Car Jodelle lui-même s'est perdu dans la forêt poétique de la postérité pourrait-on dire, il n'avait pas fait publier ses oeuvres de son vivant, les dictait parfois sans même les écrire. La Pléiade est le nom d'une constellation, Jodelle en était l'étoile noire, ou l'étoile naine, celle qui était peu reconnue, à son époque comme aujourd'hui. Je connaissais à peine son nom, et je remercie l'émission Poésie et ainsi de suite de France Culture qui m'a donné envie de lire cet ouvrage.
Je ne vais pas donner de commentaires savants, j'en serai incapable. Mais j'ai ressenti toute son originalité, sa singularité, même sur un thème qui peut sembler éculé, le sonnet pétrarquiste. Oui, sa poésie célèbre l'amour, oui, c'est une poésie humaniste pleine de références à l'antiquité, mais ce n'est pas une ode à une femme et à son corps, il n'y a pas la sensualité voire l'érotisme joyeux, grivois mais toujours solaire pourrait-on dire de Ronsard, pour comparer avec ce que je connais mieux.

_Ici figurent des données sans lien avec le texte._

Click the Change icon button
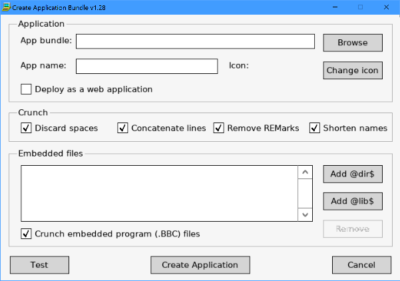The width and height of the screenshot is (400, 281). pyautogui.click(x=353, y=71)
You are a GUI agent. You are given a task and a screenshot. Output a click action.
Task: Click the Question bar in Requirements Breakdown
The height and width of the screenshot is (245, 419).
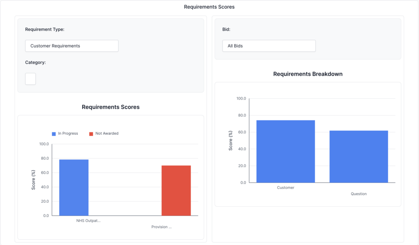tap(358, 157)
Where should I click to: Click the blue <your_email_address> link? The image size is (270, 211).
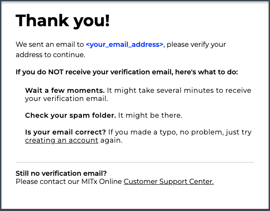tap(124, 45)
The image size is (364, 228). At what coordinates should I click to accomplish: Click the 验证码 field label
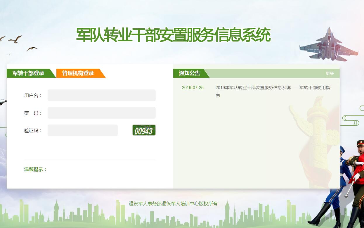pyautogui.click(x=33, y=131)
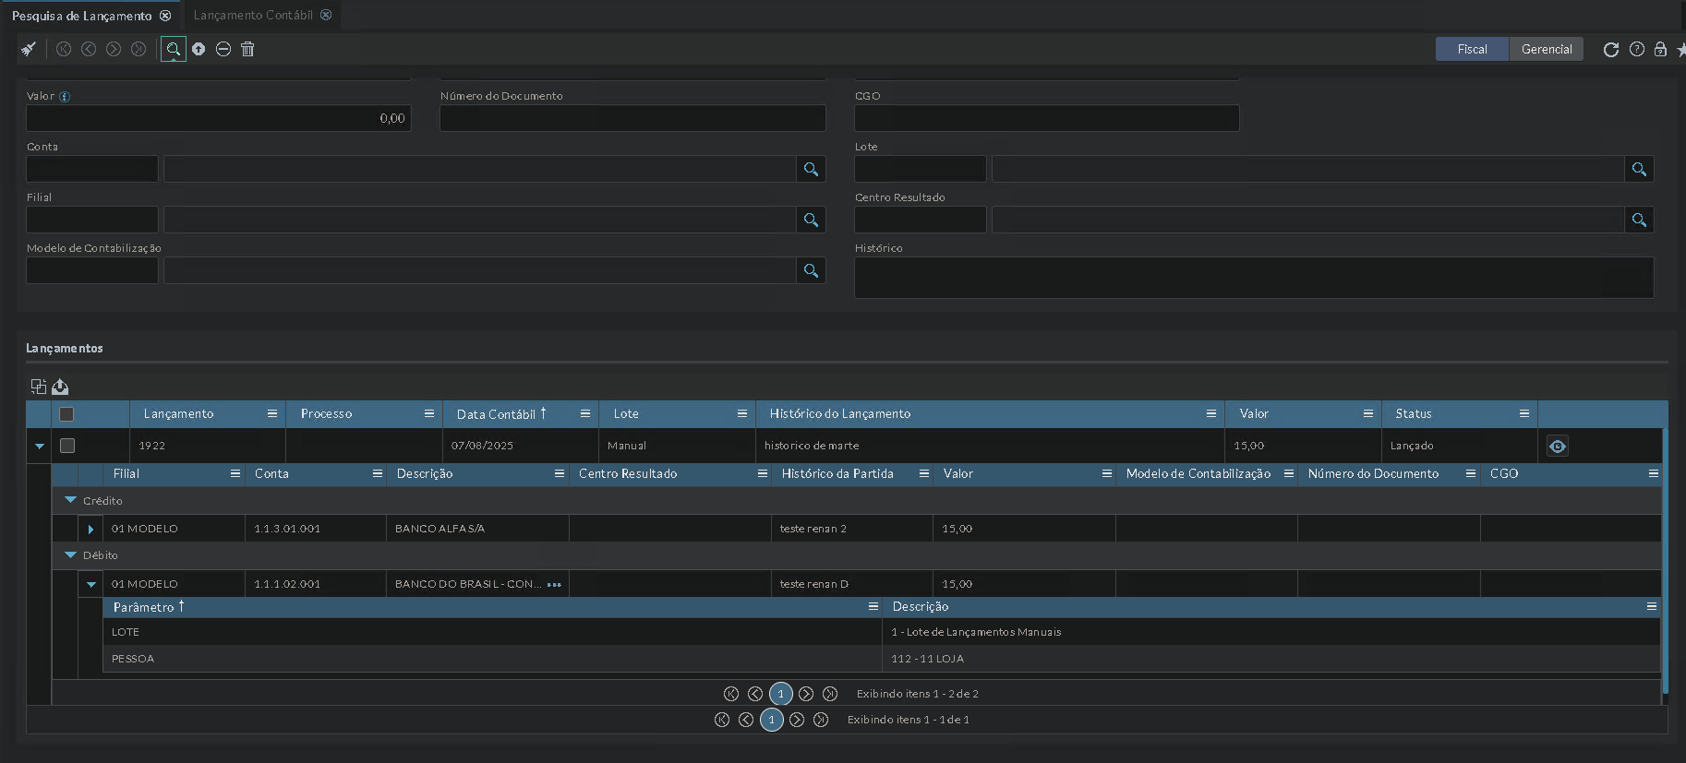Viewport: 1686px width, 763px height.
Task: Collapse the lançamento 1922 row
Action: click(x=40, y=447)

Non, "la forêt est profonde" chez Jodelle, la couleur dominante est le gris - voire la nuit. La Dame est ainsi plusieurs fois comparée à Diane, déesse de la lune, dont une des formes est Hécate, la déesse souterraine. Ce n'est pas une relation heureuse, l'amant n'a que peu d'espoir, peu de bonheur. C'est une relation marquée par la souffrance, l'amour devient quasiment une torture : "Amour vomit sur moi sa fureur et sa rage", ou plus loin l'Amant se présente comme une "victime menée au sacrifice". Dans tous ses sonnets amoureux, il semble finalement que le véritable amour du poète, sa muse, se soit moins la Dame que la Poésie elle-même. L'idée revient plusieurs fois, il écrit parce qu'il aime écrire, pas parce qu'il aime. D'ailleurs, un des rares sonnets au ton plus léger, placé de façon révélatrice dans l'ensemble du "Contr-Amour" exprime toute la puissance poétique : la Dame n'est pas blonde, mais les vers l'ont décrite ainsi : "Combien de fois mes vers ont-ils doré / Ces cheveux noirs dignes d'une Méduse ? / Combien de fois ce teint noir qui m'amuse, / Ai-je de lis et de rose coloré ?".

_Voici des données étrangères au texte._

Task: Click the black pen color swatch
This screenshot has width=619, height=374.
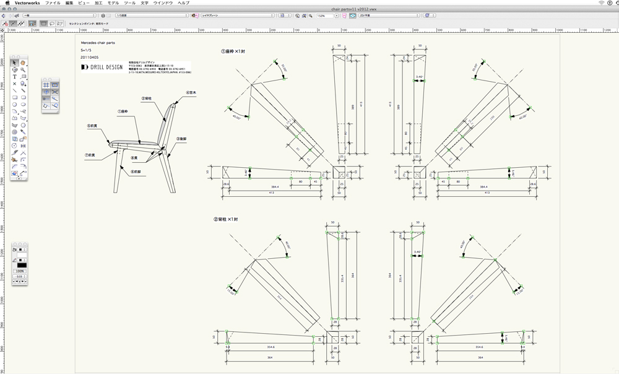Action: click(22, 265)
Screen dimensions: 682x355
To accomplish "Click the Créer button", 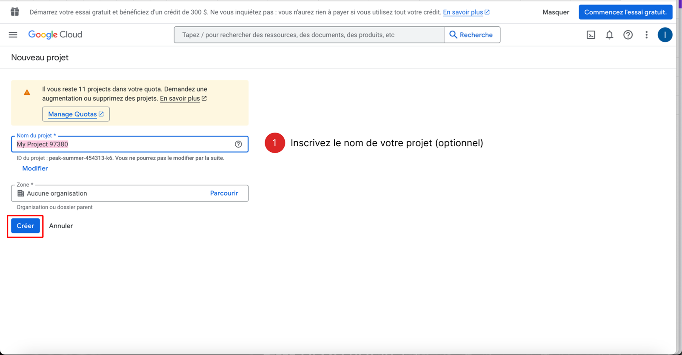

La puissance de l'écriture, la foi presque dans la puissance des vers, se retrouvent dans les autres sonnets. J'ai moins apprécié les "sonnets de circonstance", des poèmes de cour écrits sur commande ou du moins pour plaire, qui célèbrent de façon plus attendue la famille royale, ni les "sonnets politiques et polémiques", des poèmes de cour, écrits sur commande ou du moins pour plaire. Il est vrai qu'il faut connaître le contexte très particulier du début des guerres de religion du XVI ème siècle pour comprendre les allusions - même si les notes critiques l'éclairent grandement. Cependant, là aussi, Jodelle affirme le pouvoir de la poésie. Ses poèmes pourront vaincre l'hérésie protestante. Cependant, ils sont d'une grande violence, en terme contemporains on dirait qu'ils sont des terroristes pour lui.
Une intéressante découverte, il faudra que je relise de façon plus attentive les différentes parties.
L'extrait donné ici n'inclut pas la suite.